PoMo, Terry Eagleton & Che Guevara T-Shirts
A discussion on the state of the left with Ophelia Benson, editor of the rationalist website Butterflies & Wheels and co-author of Why Truth Matters.
“…if a person doesn’t want an open debate to take place and wants to define in advance what kind of language is permissible and which subjects are off-limits, that usually indicates the weakness of their position and, more to the point, an awareness of just how weak that position is.”
DT: I suppose we should start with your latest book with Jeremy Stangroom, Why Truth Matters, and some of the reactions to it. Regular readers will, I think, be familiar with WTM, but for those that aren’t, I’d describe it as a pointed and witty debunking of postmodern politics, cultural equivalence and anti-rational bunkum in general. In Prospect magazine, the estimable Oliver Kamm described WTM as “heroic” and listed it as one of the most underrated books of the year. This favourable attention seems to have upset quite a few people, and I think that’s worth looking at.
For instance, I mentioned Why Truth Matters in a piece I wrote for Eye magazine and, sure enough, in came half a dozen peevish emails, all from people on the left. The resentful tone of the messages was clear enough, but the nature of these objections was oddly undefined. It wasn’t clear why a book that essentially defends rationality and evidence-based argument should have ruffled feathers in this way, and among one part of the political spectrum in particular. Why do you think those most upset by the book are, apparently, on the left?
OB: Maybe it’s because William Skidelsky in Prospect called the book an “anti-postmodernism polemic” which “struck a chord with liberal neocons such as Johann Hari and Oliver Kamm.” A liberal neocon is a somewhat amusing idea, but leaving that aside – if that (or something like it) is the reason, I think it’s part of the whole labelling, pigeonholing, categorizing, identifying endeavour that we all go in for. ‘This is part of that school of thought, tendency, agenda, so now I know how to think about it.’ That arguably has its uses, even in its crudest form – although I’m very wary and suspicious of it. (But then that’s the difficulty, isn’t it: we get suspicion within suspicion, retreating reflections in the glass, infinite reflexivity drive until our brains fry.) It is at least potentially useful for purposes of agenda-awareness – ‘X is criticizing postmodernism or Freud but that criticism is really only in the service of a broader attack on leftist thought of all kinds.’ Sometimes that may be true, and it may be worth knowing – real hidden agendas are worth knowing.
But the problem of course is that it’s not always true – criticism of X is not always concealing a project to criticise or attack Y – and if you assume it is true, you simply ignore (or, worse, criticize or attack sight unseen) all disagreement with and critical analysis of postmodernism or Freud or whatever it is. I don’t know what your emails said, but if the writers think Why Truth Matters is an anti-left or conservative book, they can’t have read it. So – sometimes these shibboleths and markers can be useful pointers to veiled attitudes or agendas, but investigation is always needed to confirm that; it’s the opposite of useful simply to assume it. There are core ideas and allegiances that do place people firmly and openly on the right or the left, but a sceptical view of postmodernism is not one of them. (In fact the book isn’t even about postmodernism, as my co-author regularly protests. It’s about epistemic relativism in various forms; postmodernism is only one of the forms. It’s also sometimes shorthand or a sort of nickname for epistemic relativism, but we don’t use it that way much – we wanted to be more precise than that.)

Challenges ::
**A.** According to the interview, in which magazine did Oliver Kamm call Why Truth Matters "heroic"?
**B.** Copy the interview word for word from "PoMo, Terry Eagleton" to "Why Truth Matters.".

Provided material ::
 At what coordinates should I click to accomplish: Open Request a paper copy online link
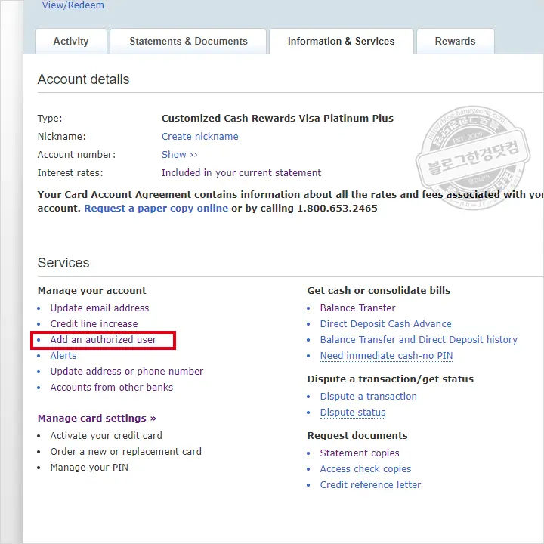[x=156, y=209]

The replies ::
**A.** Prospect magazine.

**B.**
PoMo, Terry Eagleton & Che Guevara T-Shirts
A discussion on the state of the left with Ophelia Benson, editor of the rationalist website Butterflies & Wheels and co-author of Why Truth Matters.